PROVIDED PASSAGE:
• • •
Boulevard Montmartre at Night by Camille Pissarro
Although living and working in the countryside for most of his life, Pissarro kept a studio in Paris when he could afford it. However, with a few exceptions, he showed no interest in the city as a subject for painting until the last twenty years of his life. It seems that the visit to Rouen in 1883, captured his imagination and, when in 1888 he contracted an eye infection which obliged him to reconsider his working methods, he decided to turn his attention to a study of urban themes. He had always considered painting from nature (en plein air) of the greatest significance to his art, but his eye was sensitive to both light and cold, particularly wind. This meant that except on warm still days he had to work from the shelter of an interior, and finding such a room, with a view that could sustain his interest, led him back to the city. Monet also painted scenes of Waterloo Bridge from the Savoy Hotel in London in his old age.
Typically, Pissarro tackled his new-found subject with great enthusiasm, writing to Lucien in 1897: "I am delighted to be able to paint these Paris streets that people have come to call ugly, but which are so silvery, so luminous and vital." But he did not restrict himself to views in Paris; he also spied down from hotel windows on the lively streets and ports of Rouen, Dieppe and Le Havre, and painted many of the scenes depicted by the Impressionists in their early years. He even took up early Impressionist themes as well, studying the effect of weather and passing time in a series of paintings, as Monet was doing at much the same time. In early 1897 Pissarro established himself in the Grand Hotel de Russie, Paris, close to his old studio in rue des Trois-Freres. Here, working from an upstairs room, he painted thirteen views of the Boulevard Montmartre (and later made a lithograph), showing it in different weather conditions and at different times of day, but only once at night.
In Boulevard Montmartre at Night, Pissarro captures in bold brushstrokes of color the fashionable life of this busy street on a wet night, the road a pattern of luminous greys and blues; and the pavement reflecting the lights of the cafes and restaurants. For Pissarro, these late urban themes solved one of the overriding problems of his early landscapes - that of depicting recession. The architectural structure of a Paris street gave his paintings a natural spatial depth, leaving him free to concentrate on other aspects of the painting. Here he leads the eye into the dark void with lines of dancing lights - the street lamps, the lines of carriages, and the watery reflections on the pavements. He enforces the receding lines of the street and buildings with tonal extremes - dark shadows and bright lights - and eliminates the detail of the boulevard buildings, even reducing the picturesque skyline of the rooftops on the right to a harsh black line.
This lively night scene - the only one in his oeuvre - is more like an oil sketch than the others in the series, which are painted in the dense impasto typical of his later years; he seems to have worked quickly in an attempt to capture the lights and silvery reflections in the wet street before they disappeared. Boulevard Montmartre at Night is now considered as the most celebrated night scene painting created by impressionists, along with the famous Van Gogh Night Stars painting.
• • •
EXTRACTED RECORDS:

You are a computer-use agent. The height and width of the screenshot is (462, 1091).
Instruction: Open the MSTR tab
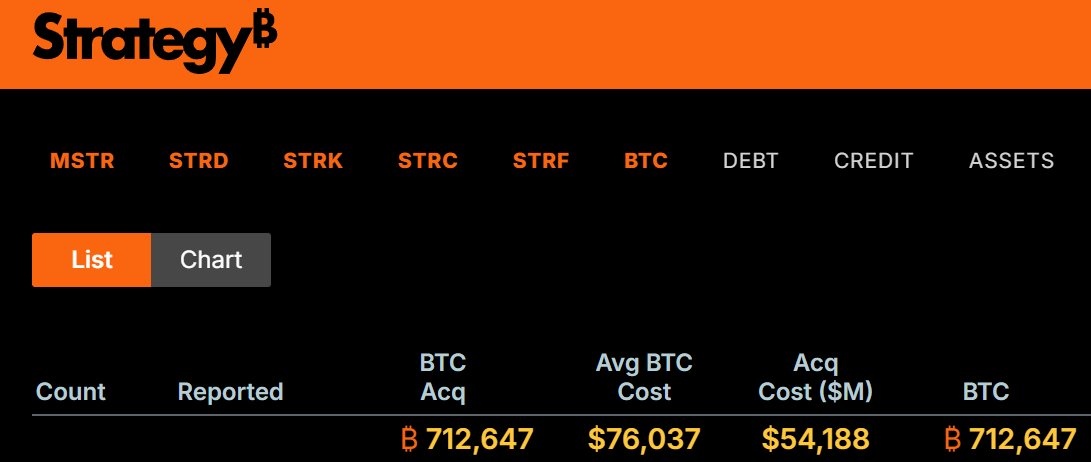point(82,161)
• • •
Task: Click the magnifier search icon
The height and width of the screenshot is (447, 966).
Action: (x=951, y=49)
• • •
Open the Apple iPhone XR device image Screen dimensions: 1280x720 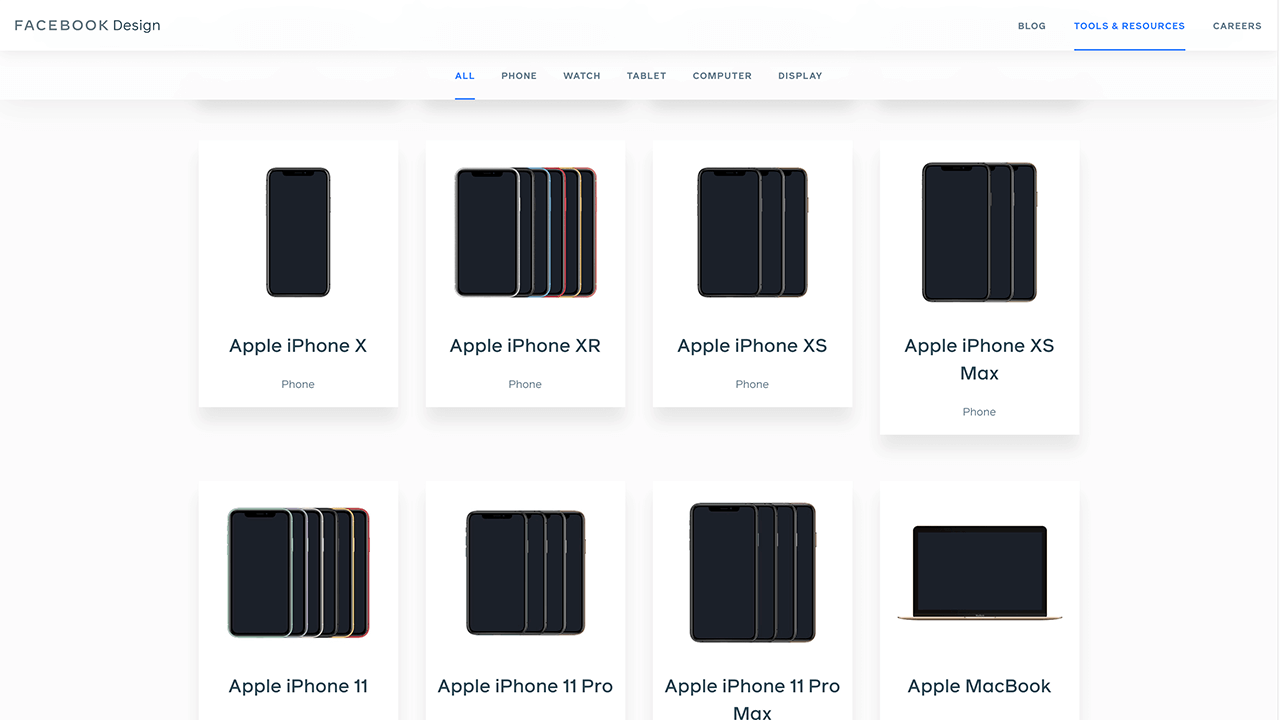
• • •
AIM OF THE TASK: Return the text of the Boulevard Montmartre at Night passage between "This lively night" and "Night Stars painting.", inclusive.

ANSWER SECTION:
This lively night scene - the only one in his oeuvre - is more like an oil sketch than the others in the series, which are painted in the dense impasto typical of his later years; he seems to have worked quickly in an attempt to capture the lights and silvery reflections in the wet street before they disappeared. Boulevard Montmartre at Night is now considered as the most celebrated night scene painting created by impressionists, along with the famous Van Gogh Night Stars painting.